Abstract

Objective: To summarize experiences of application of modified Fontan procedure (total cavopulmonary anastomosis) for correction of complicated congenital heart diseases in 47 children. Methods: 47 patients with complicated heart disease received modified Fontan procedure. Their age ranged 1.4~14.0 years. The body weight was 9~42 kg. The heart anomalies included tricuspid atresia in 10 patients, single ventricle in 17, double outlet of right ventricle in 14, transposition of the great arteries in 2 and corrected transposition of the great arteries in 4. Results: The operative mortality rate was 19.1%(9/47). Before 1995, the mortality was 26.3%(5/19), and after 1995 (including 1995) was 14.3%(4/28).

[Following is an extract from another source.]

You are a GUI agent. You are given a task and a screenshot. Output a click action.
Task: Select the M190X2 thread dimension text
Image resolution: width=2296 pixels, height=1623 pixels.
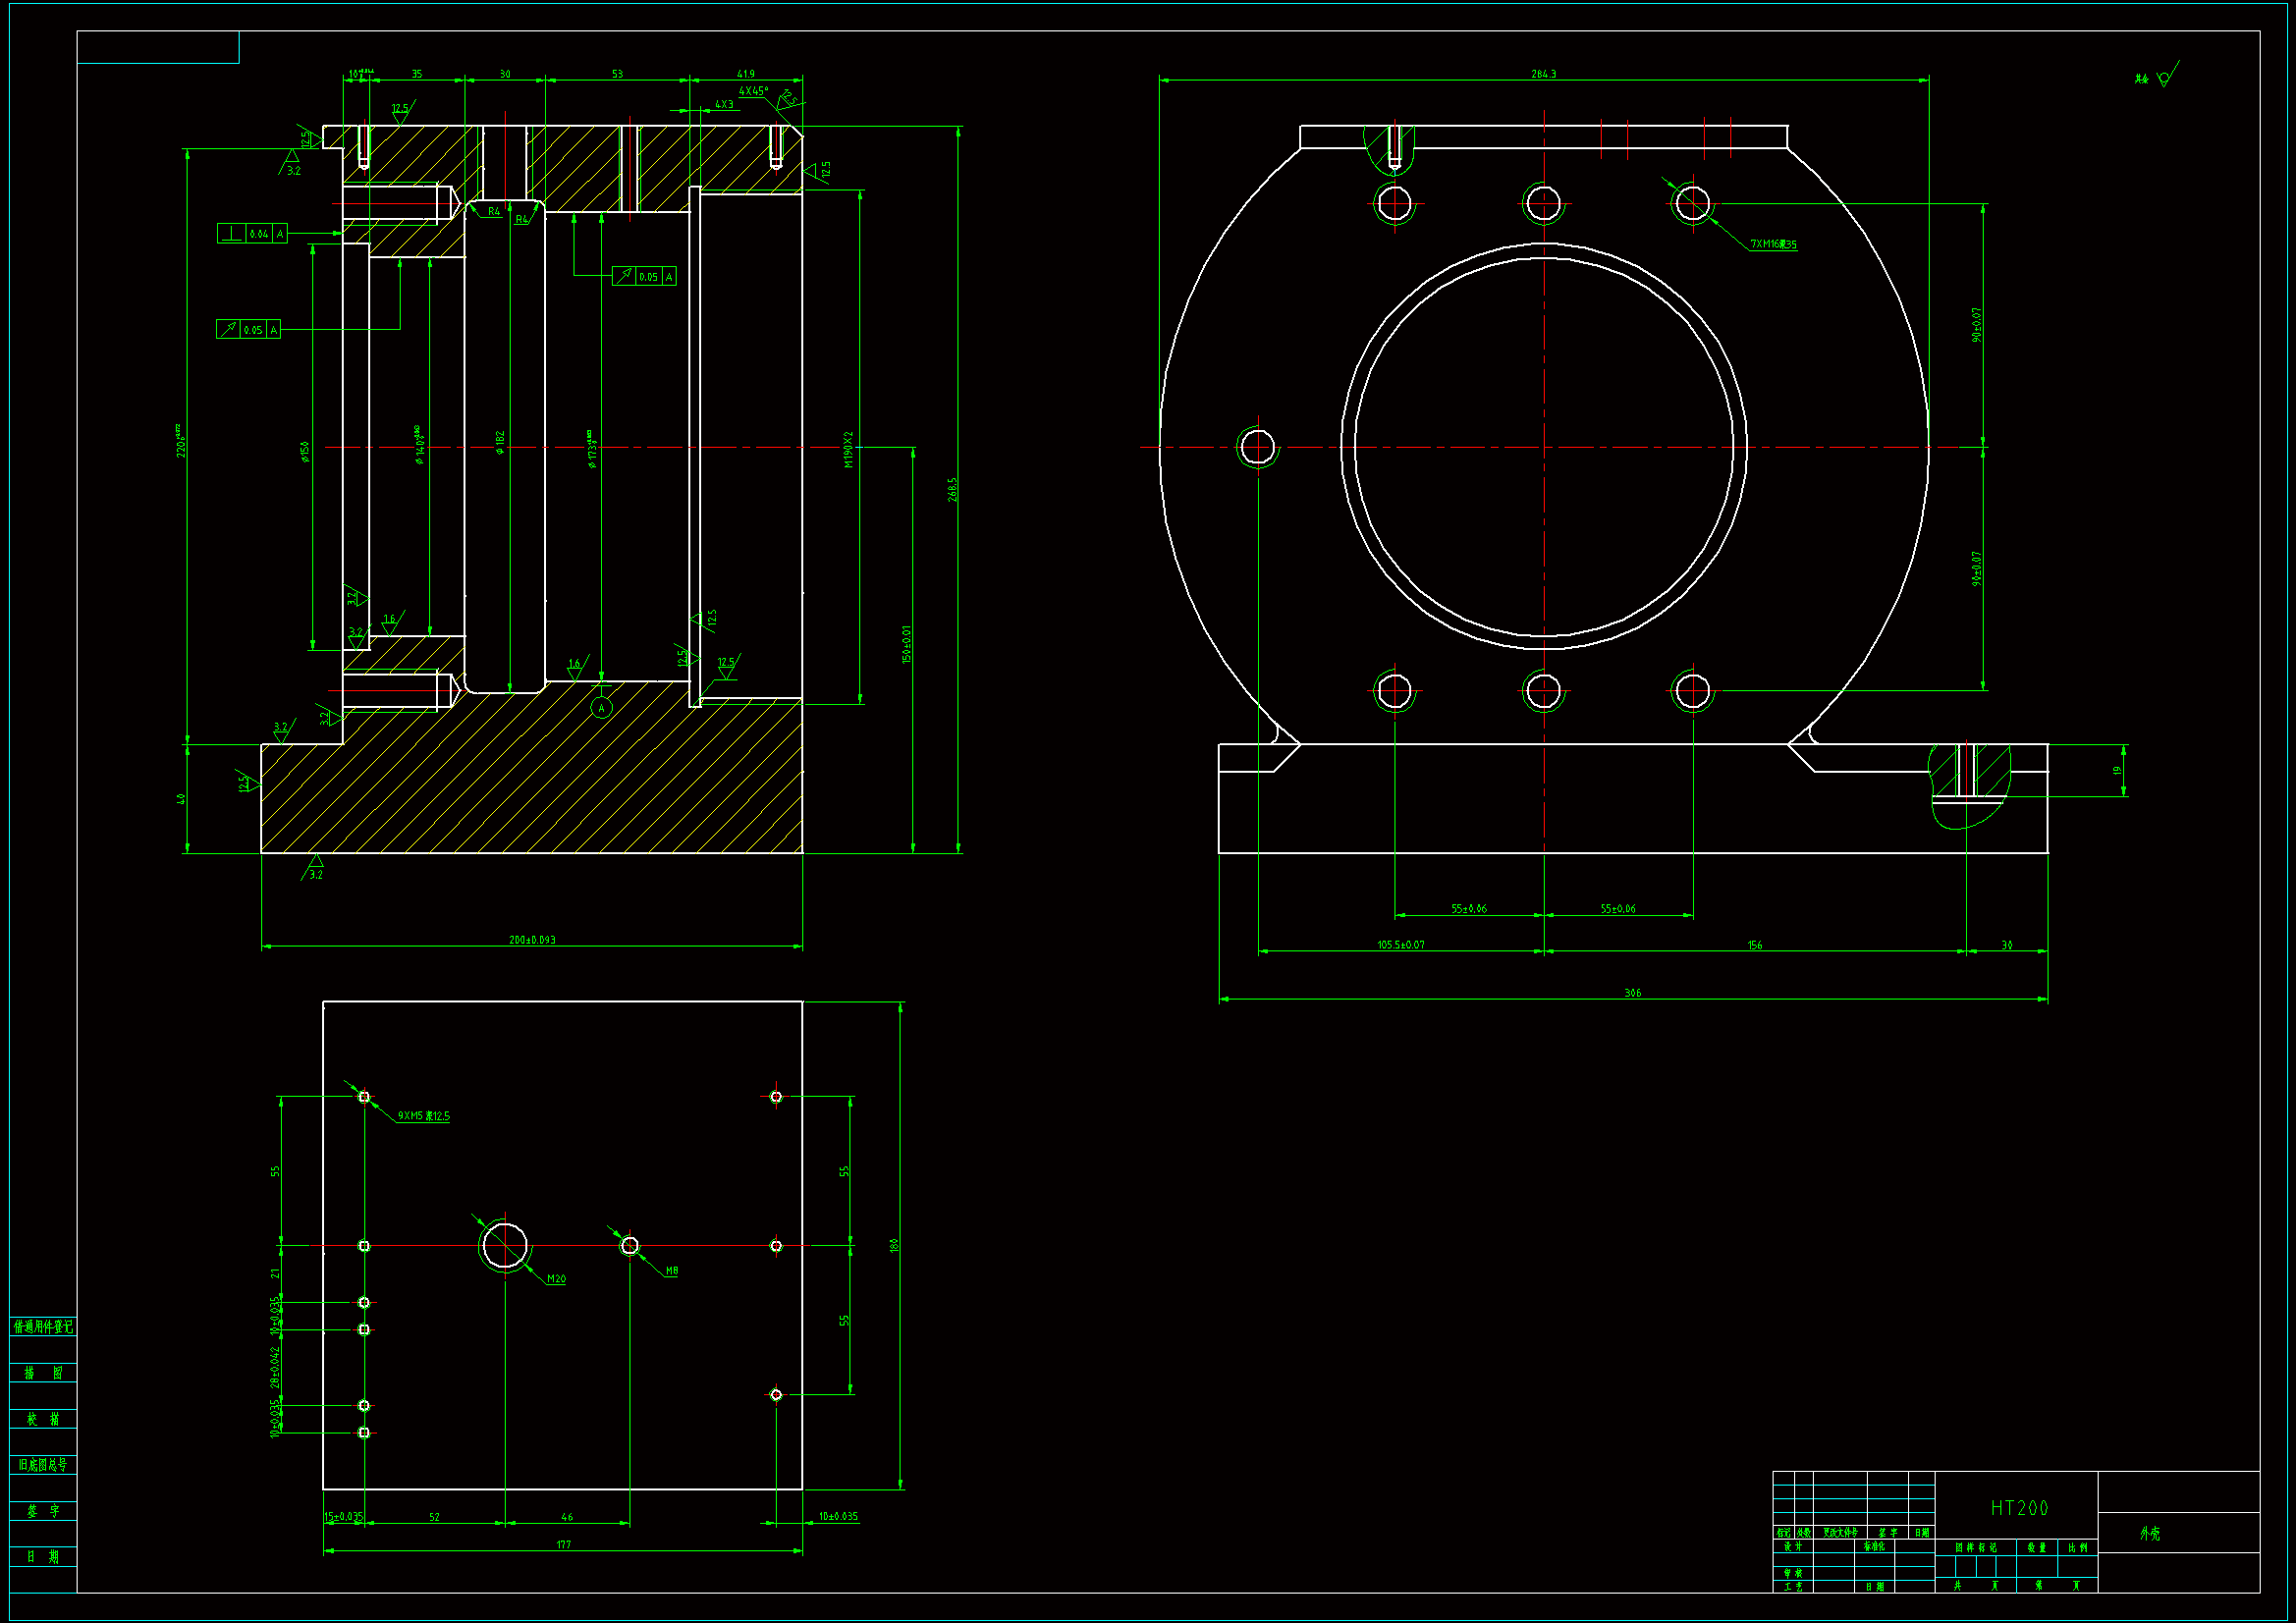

One case died lately. Conclusion: The indication of modified Fontan procedure is widely extended including a variety of cyanotic complicated congenital heart diseases with only a single functional ventricular chamber in corrigible anatomically. To improve the operative results, the indication must be strictly considered. A baffle fenestration will lower caval and right atrial pressure, decrease pleural drainage, Shorten hospital stay and maintain cardiac output. For patients with refractory low cardiac output after Fontan circulation, an early and prompt reoperation to convert the circulation to a bidirectional cavopulmonary shunt (hemi-Fontan procedure) should be considered.